◆ **Tarefa proposta A**
Converta em lista numerada as linhas das entradas situadas entre a que contém "Click the Product specifications heading" e a que contém "Toggle view once", inclusive, omitindo as linhas em branco.

◆ **Trecho selecionado**
Transição democrática
"Refiro-me ao artigo de ontem do sr. Roberto Mangabeira Unger ("O dever das oposições", "Tendências/Debates", pág. A3), no qual faz uma alusão a uma possível "mexicanização" da política brasileira. Não é a primeira vez que o professor Mangabeira faz uso dessa expressão, que faz referência à prática dos antigos presidentes mexicanos provenientes do Partido Revolucionário Institucional (PRI) de sinalar seus sucessores e fazer elegê-los. No entanto devo esclarecer aos leitores da Folha que milhões de mexicanos nunca se identificaram com essa prática antidemocrática e lutamos contra ela até que, nas últimas eleições, em julho de 2000, pela primeira vez em 70 anos, houve alternância no poder. Naqueles momentos, o próprio PRI iniciou um processo de reforma, com a realização de eleições primárias. Hoje em dia, para mim, mexicanização quer dizer transição democrática, alternância no poder e vontade de aprendizagem democrática de toda a sociedade."
Cecilia Soto, embaixadora do México no Brasil (Brasília, DF)

◆ **Tarefa proposta B**
Segundo o trecho selecionado, em que mês e ano houve alternância no poder no México pela primeira vez em 70 anos?

Registros de um conjunto de dados:
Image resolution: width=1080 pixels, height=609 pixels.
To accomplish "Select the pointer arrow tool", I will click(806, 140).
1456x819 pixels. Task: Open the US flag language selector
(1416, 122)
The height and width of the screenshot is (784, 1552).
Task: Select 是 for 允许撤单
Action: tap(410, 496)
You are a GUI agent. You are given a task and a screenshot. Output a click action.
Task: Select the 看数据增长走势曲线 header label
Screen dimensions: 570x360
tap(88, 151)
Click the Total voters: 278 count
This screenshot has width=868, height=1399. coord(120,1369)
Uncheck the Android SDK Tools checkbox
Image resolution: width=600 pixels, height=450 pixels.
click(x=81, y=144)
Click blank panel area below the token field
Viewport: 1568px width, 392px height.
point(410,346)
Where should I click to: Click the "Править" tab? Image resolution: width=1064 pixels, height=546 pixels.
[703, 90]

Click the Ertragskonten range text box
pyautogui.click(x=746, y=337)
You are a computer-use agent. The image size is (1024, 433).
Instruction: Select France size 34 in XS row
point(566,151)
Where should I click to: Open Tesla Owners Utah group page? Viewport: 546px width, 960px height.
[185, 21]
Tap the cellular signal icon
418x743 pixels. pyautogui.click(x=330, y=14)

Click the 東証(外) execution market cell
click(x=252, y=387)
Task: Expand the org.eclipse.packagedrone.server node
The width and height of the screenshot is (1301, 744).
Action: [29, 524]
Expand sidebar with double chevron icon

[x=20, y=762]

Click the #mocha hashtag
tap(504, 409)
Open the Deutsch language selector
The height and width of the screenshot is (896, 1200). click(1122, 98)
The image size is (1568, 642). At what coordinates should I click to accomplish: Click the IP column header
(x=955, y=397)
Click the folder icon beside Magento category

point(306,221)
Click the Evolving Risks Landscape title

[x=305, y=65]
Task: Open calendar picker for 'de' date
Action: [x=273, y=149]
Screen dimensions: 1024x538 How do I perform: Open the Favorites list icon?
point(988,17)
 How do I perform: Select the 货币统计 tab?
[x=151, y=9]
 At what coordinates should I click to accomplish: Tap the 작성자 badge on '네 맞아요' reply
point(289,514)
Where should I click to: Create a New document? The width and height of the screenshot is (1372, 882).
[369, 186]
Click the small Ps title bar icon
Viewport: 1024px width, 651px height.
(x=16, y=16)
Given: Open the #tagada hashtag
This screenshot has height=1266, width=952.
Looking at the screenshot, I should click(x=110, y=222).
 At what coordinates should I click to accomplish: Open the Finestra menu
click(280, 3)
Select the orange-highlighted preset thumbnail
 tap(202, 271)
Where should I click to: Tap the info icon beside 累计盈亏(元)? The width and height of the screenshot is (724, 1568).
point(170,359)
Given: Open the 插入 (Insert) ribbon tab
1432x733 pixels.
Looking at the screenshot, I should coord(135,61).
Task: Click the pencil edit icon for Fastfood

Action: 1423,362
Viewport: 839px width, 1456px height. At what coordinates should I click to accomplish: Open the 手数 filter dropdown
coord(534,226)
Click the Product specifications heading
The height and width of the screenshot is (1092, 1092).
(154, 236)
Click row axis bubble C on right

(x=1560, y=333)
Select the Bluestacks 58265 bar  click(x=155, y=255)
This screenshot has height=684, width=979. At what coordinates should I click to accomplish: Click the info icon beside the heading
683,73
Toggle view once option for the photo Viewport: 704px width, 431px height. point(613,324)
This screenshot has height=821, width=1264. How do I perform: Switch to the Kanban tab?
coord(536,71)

◆ **Resposta correta A**
1. Click the Product specifications heading
2. The height and width of the screenshot is (1092, 1092).
3. (154, 236)
4. Click row axis bubble C on right
5. (x=1560, y=333)
6. Select the Bluestacks 58265 bar  click(x=155, y=255)
7. This screenshot has height=684, width=979. At what coordinates should I click to accomplish: Click the info icon beside the heading
8. 683,73
9. Toggle view once option for the photo Viewport: 704px width, 431px height. point(613,324)

◆ **Resposta correta B**
Em julho de 2000.